Tonight I’m bringing appetizers to an event called Sip ‘n Shop that includes wine and shopping How much better can it get? I support my local vendors when I can; it’s the foundation of my community that I love.
Anyway, since I’m making more than one appetizer, I at least wanted one of them to be “right out of the oven” but didn’t take forever to make (and still would be awesome!). So I’m bringing these little tomato bruschettas that are really simple to prepare, yet they are so good (and good for you).

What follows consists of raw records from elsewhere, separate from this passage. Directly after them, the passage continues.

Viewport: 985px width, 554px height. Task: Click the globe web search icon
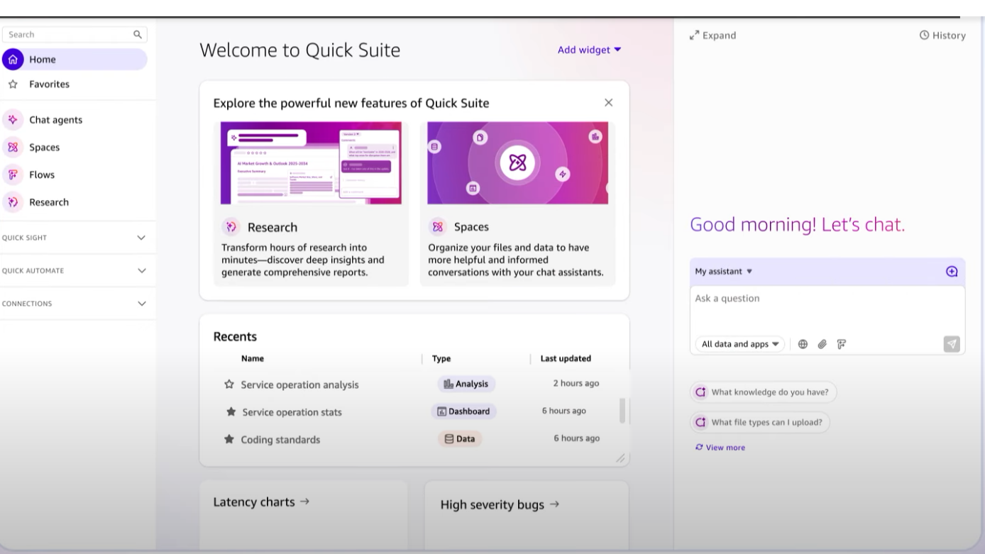(x=803, y=344)
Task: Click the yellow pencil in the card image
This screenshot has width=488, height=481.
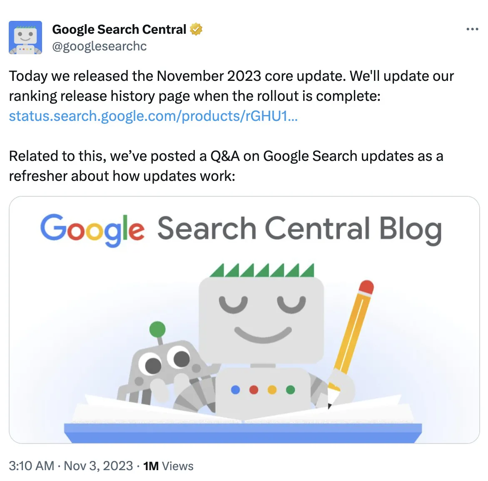Action: pos(354,329)
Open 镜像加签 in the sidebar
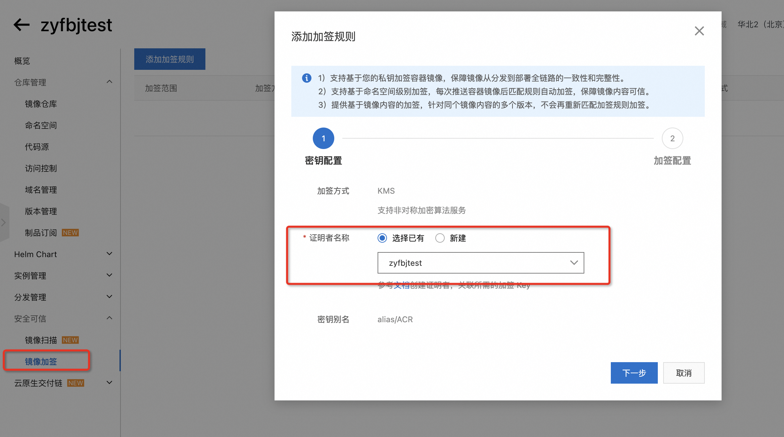The image size is (784, 437). coord(41,361)
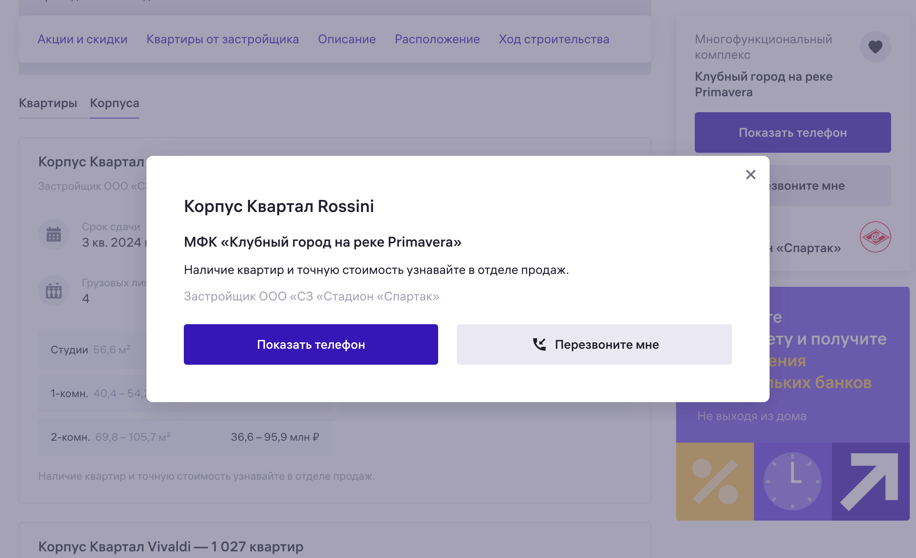Click the phone callback icon in dialog
The image size is (916, 558).
pyautogui.click(x=539, y=344)
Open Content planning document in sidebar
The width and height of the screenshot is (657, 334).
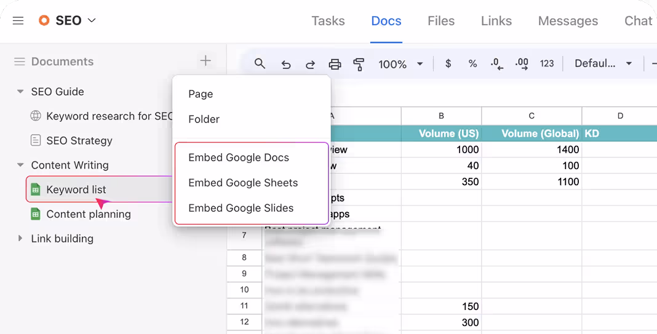pyautogui.click(x=88, y=214)
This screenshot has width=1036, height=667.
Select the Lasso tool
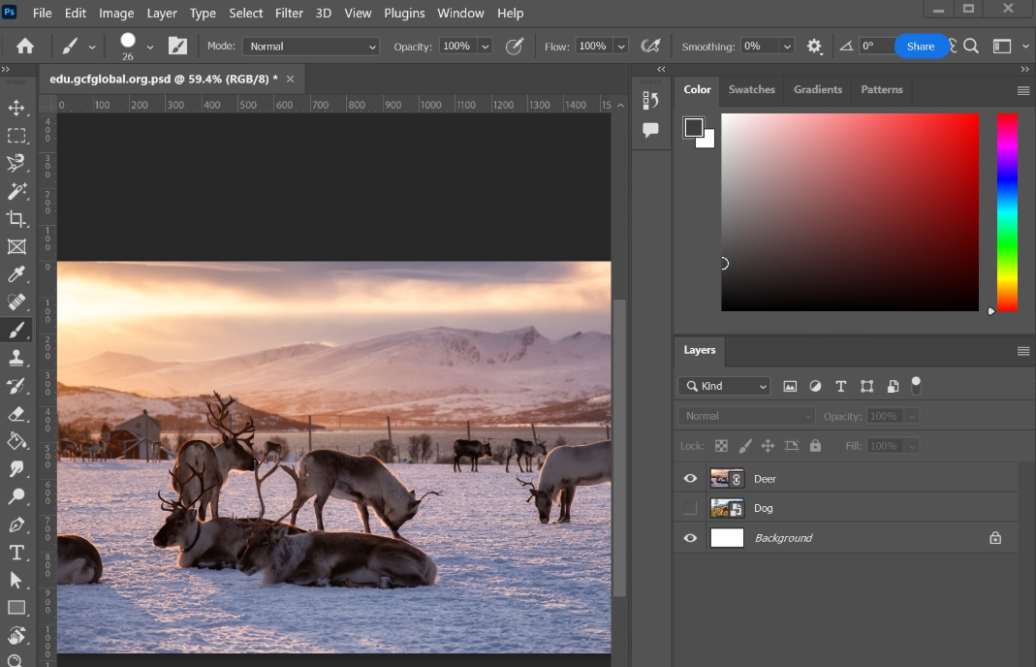click(15, 163)
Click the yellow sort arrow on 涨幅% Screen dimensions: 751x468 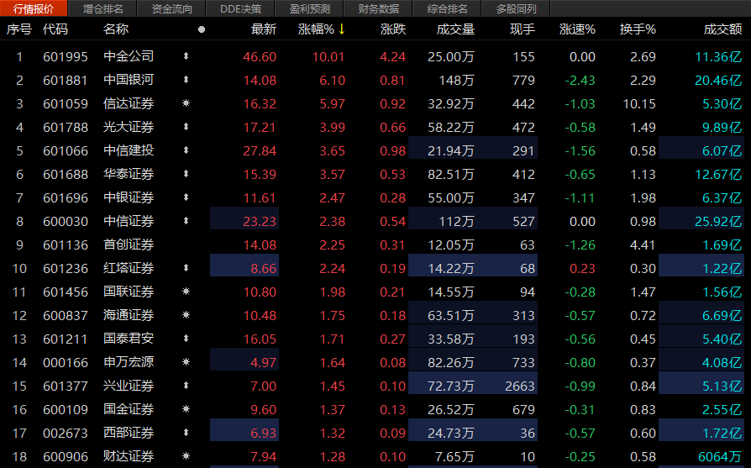342,29
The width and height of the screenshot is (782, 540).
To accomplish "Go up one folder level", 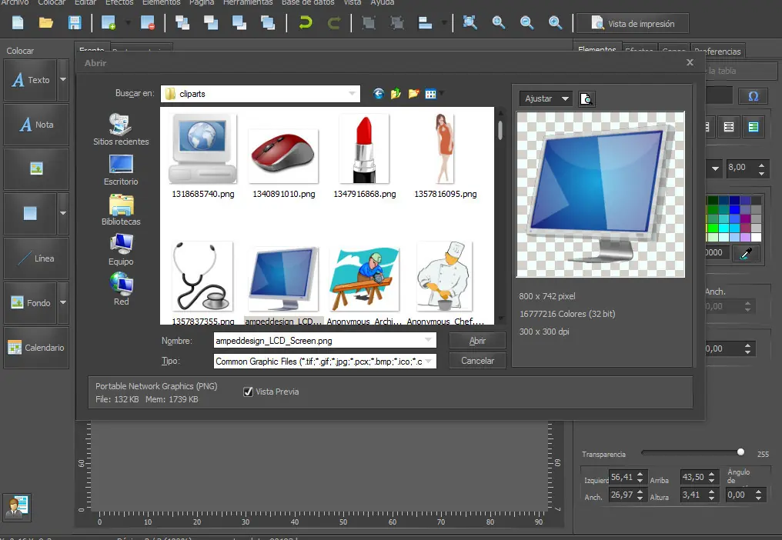I will pyautogui.click(x=396, y=94).
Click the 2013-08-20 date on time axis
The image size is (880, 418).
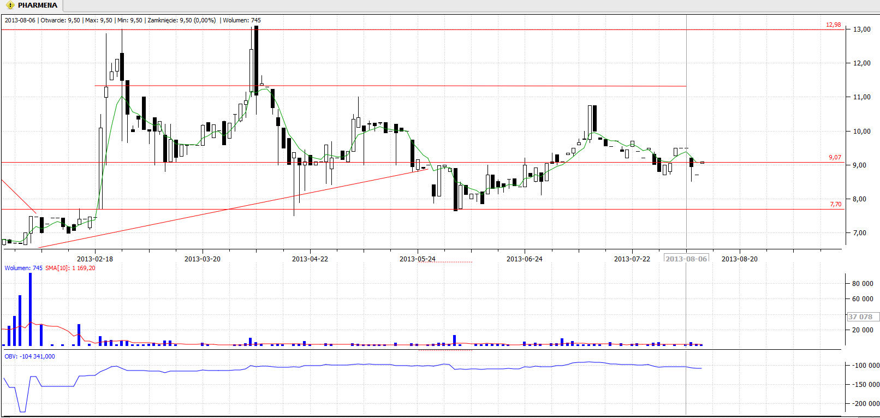[x=740, y=259]
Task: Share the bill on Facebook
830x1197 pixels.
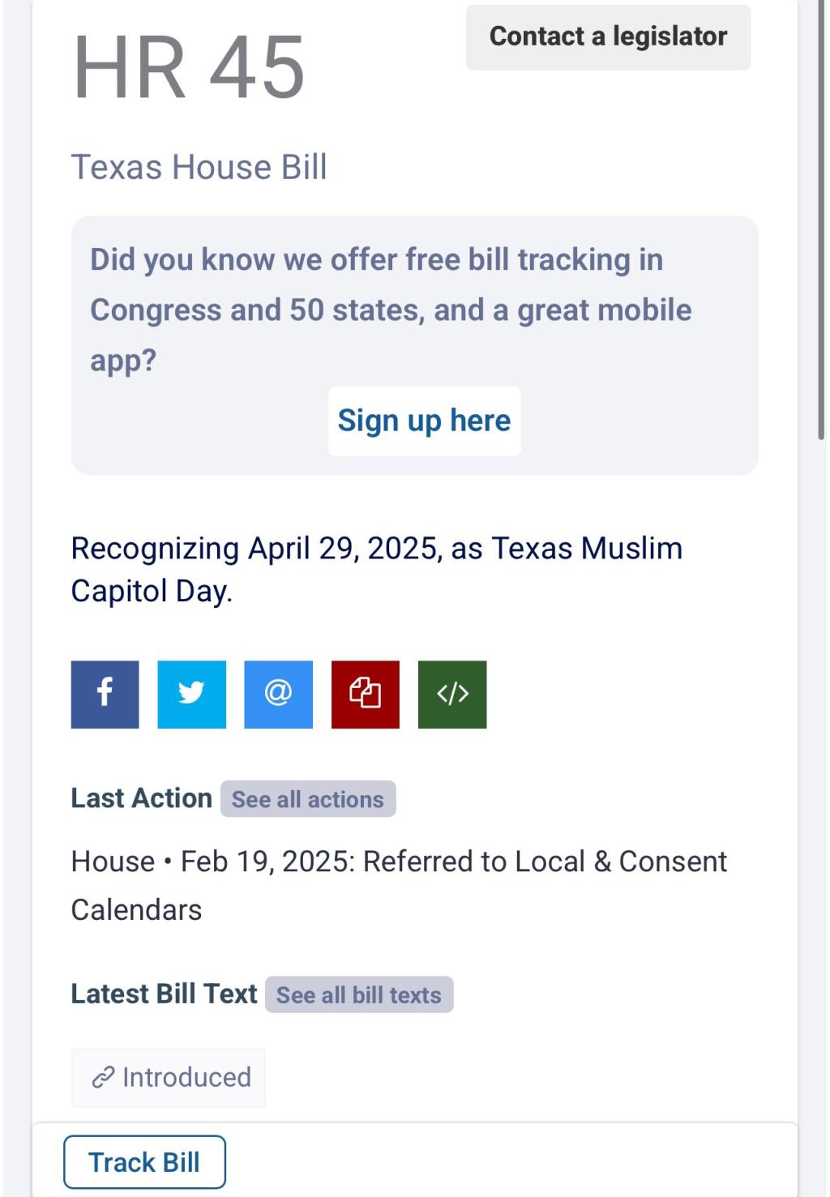Action: point(105,694)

- 1 loaf baguette, sliced into 12 slices approximately 3/4 inches thick
- 6 Roma tomatoes, diced
- 1/2 cup fresh chopped basil
- Prepared sun-dried tomato pesto; approximately 12 teaspoons
- 2 teaspoons minced garlic
- Ground black pepper, to taste
- 1/4 cup olive oil
- 2 tablespoons balsamic vinegar
- 2 cups shredded mozzarella cheese
- In a large bowl, mix diced tomatoes, basil, vinegar, garlic, olive oil & pepper; set aside.
- While tomato mixture is marinating, preheat oven to broiler setting.
- Spread prepared pesto on each baguette slice (approximately 1 teaspoon each).
- Top with tomato mixture.
- Sprinkle with shredded mozzarella cheese.
- Broil for approximately 3 minutes, or until cheese is melted.